Luis Rubio

The central characteristic of our time would seem to be the tensions that generate real or perceived inequalities in the distribution of the benefits of economic growth. Countless nations around the world have elected leaders whose calling card has been the rejection of whatever existed. Obvious examples include Trump, Brexit, Bolsonaro and now Lula and, in the same fashion, Chávez and López Obrador. The motion of the pendulum has been extreme in some nations, much more moderate in others, but the desire is unmistakable: to take refuge in a known past and to abandon the milk and honey of unfulfilled promises. The question circulating the globe is how distinct the future will be.

Seen in retrospect, it is very clear, and easy to arrive at the conclusion that the narratives accompanying the golden era of globalization along the last three decades resulted in being utopic, thus impossible to satisfy. In fact, one of the lessons furnished by one survey after another, in Mexico and worldwide, is that people are more unappeased by the sluggishness of the advance than by a longing to return to familiar ground. The great problem of globalization does not lie in the lack of results, but instead in the unequal distribution of these. The citizenry thus recognizes this:  what it yearns for is to be part of the success, not to boomerang back to an uncertain past and one of poverty.

On the other hand, the political attractiveness is evident of exploiting the sentiments and resentments that engender the disruptions giving rise to the accelerated change that the world has undergone during these years, nearly all this more the product of technological advances and changes than of the economy per se. The technological change has been the chief component of economic globalization and, above all, of the alteration of value chains.

The first component of globalization are the instantaneous communications that have transformed the economic, but not the social and political, reality. Today any person has access to more information than the governors knew only a few decades ago; the possibility of communicating and sharing information has radically revolutionized our daily lives in a more pronounced manner than any other factor in the history of humanity. Telephones sixty years ago were mechanical contraptions assembled by factory workers in simple production lines. Smartphones, veritable computers that they are, entertain enormous creative power and, relatively little manually incorporated material. The value relationships have been recast, explaining why very-high-quality education is so important.

Clearly, technology has made globalization possible while simultaneously underscoring social differences significantly, provoking the political, nationalistic and introspective reactions we experience every day. To this one must add the geopolitical competition depicting the world powers: certain nations have reinforced their industrial-policy strategies, while others, especially the U.S., have begun to adopt the latter in explicit form. Part of this responds to the unionized base (paradoxically) of Biden as well as of Trump, but much of this derives from its competition with China. Parenthetically, it is of import to annotate here that these changes in industrial matters constitute an immense opportunity for Mexico, but that is another affair.

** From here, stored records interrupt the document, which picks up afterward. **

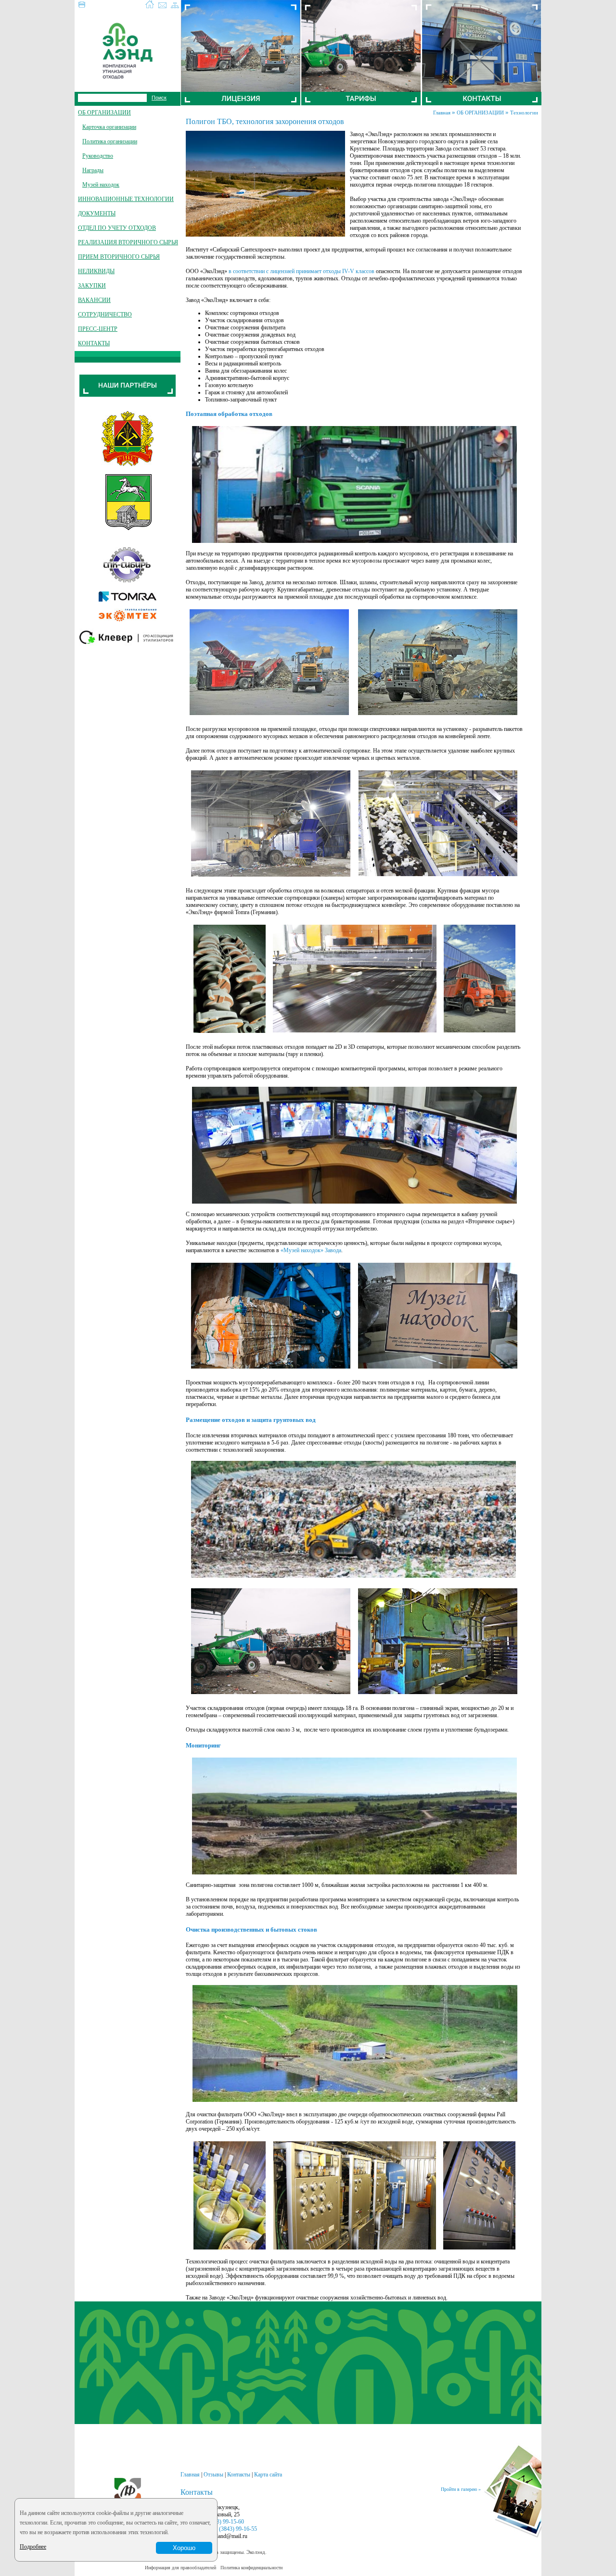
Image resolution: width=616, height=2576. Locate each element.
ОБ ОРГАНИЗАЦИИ (480, 112)
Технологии (524, 112)
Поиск (159, 98)
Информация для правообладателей (180, 2567)
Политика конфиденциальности (251, 2567)
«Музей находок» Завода (311, 1250)
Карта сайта (268, 2474)
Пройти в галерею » (461, 2489)
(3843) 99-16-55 (238, 2529)
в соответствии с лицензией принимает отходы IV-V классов (301, 271)
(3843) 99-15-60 (225, 2521)
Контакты (238, 2474)
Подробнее (33, 2546)
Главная (441, 112)
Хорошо (184, 2547)
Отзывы (213, 2474)
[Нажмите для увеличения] (354, 541)
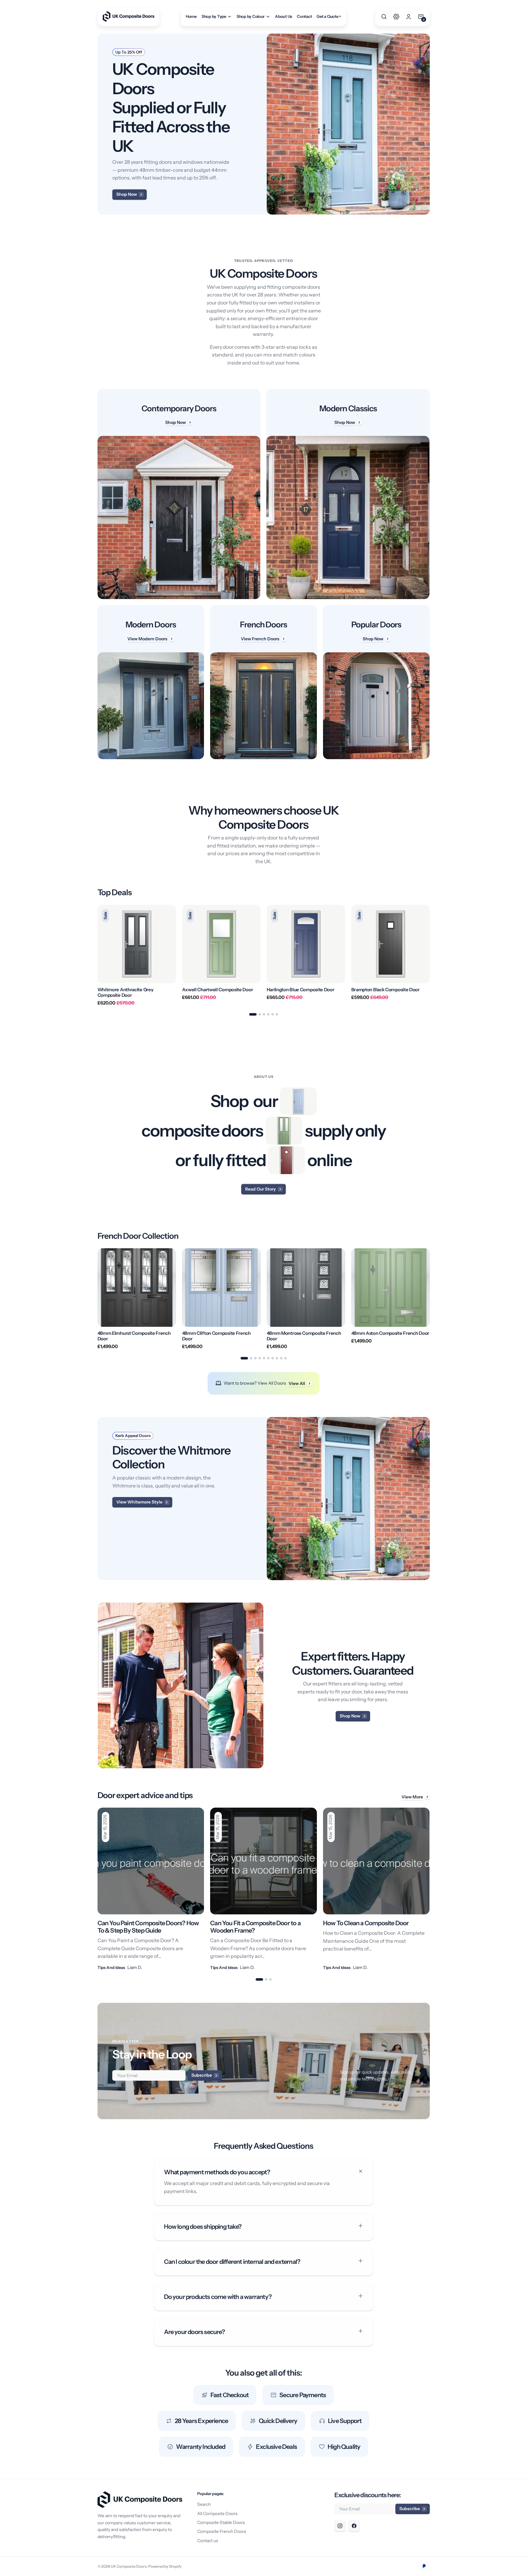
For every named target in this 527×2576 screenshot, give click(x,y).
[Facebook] (354, 2525)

About which there is no doubt is that there has been a profound alteration in the approach to perceiving economic processes.   Today politicians claim to determine the way economic matters are decided upon, and that constitutes the most prodigious change undergone in the world in decades. Some argue that the supply chains are too intricate for these to be modified, but the reality is that political pressures and incentives are eroding these at fast speed.

There are two things that seem apparent to me: first, technology will continue advancing and that will affect the economic course of action. The other is that many of those demonstrating the most against globalization are also those who will most suffer the losses of deglobalization. As with all pendula, novel tendencies sooner or later start to exhibit the limitations of the new policies and a new backwash will come. The world moves in cycles, and today’s is only another of these.

Borja Sémper sums up the dilemma clairvoyantly: “We are living through the first great backlash of the new world order arising from globalization, a world that is not static and that is characterized by constant change. A change that bewilders many. ‘Worldization’ is a reality charged with opportunities and challenges, it is a creator of wealth (the new capitalism requires adjustments, as have been needed in all changes of era, but it continues to be the system that has created and distributed the most freedom and wealth in the history of humanity), nonetheless still possessing the Achilles’ heel of the absence of governance that allows us to know and correct its overreach. The crisis is of confidence, and confidence is one of the basic pillars of democracy.”

The question for Mexico is the same one as always: Will it respond with a sense of future or try to control uncontrollable processes?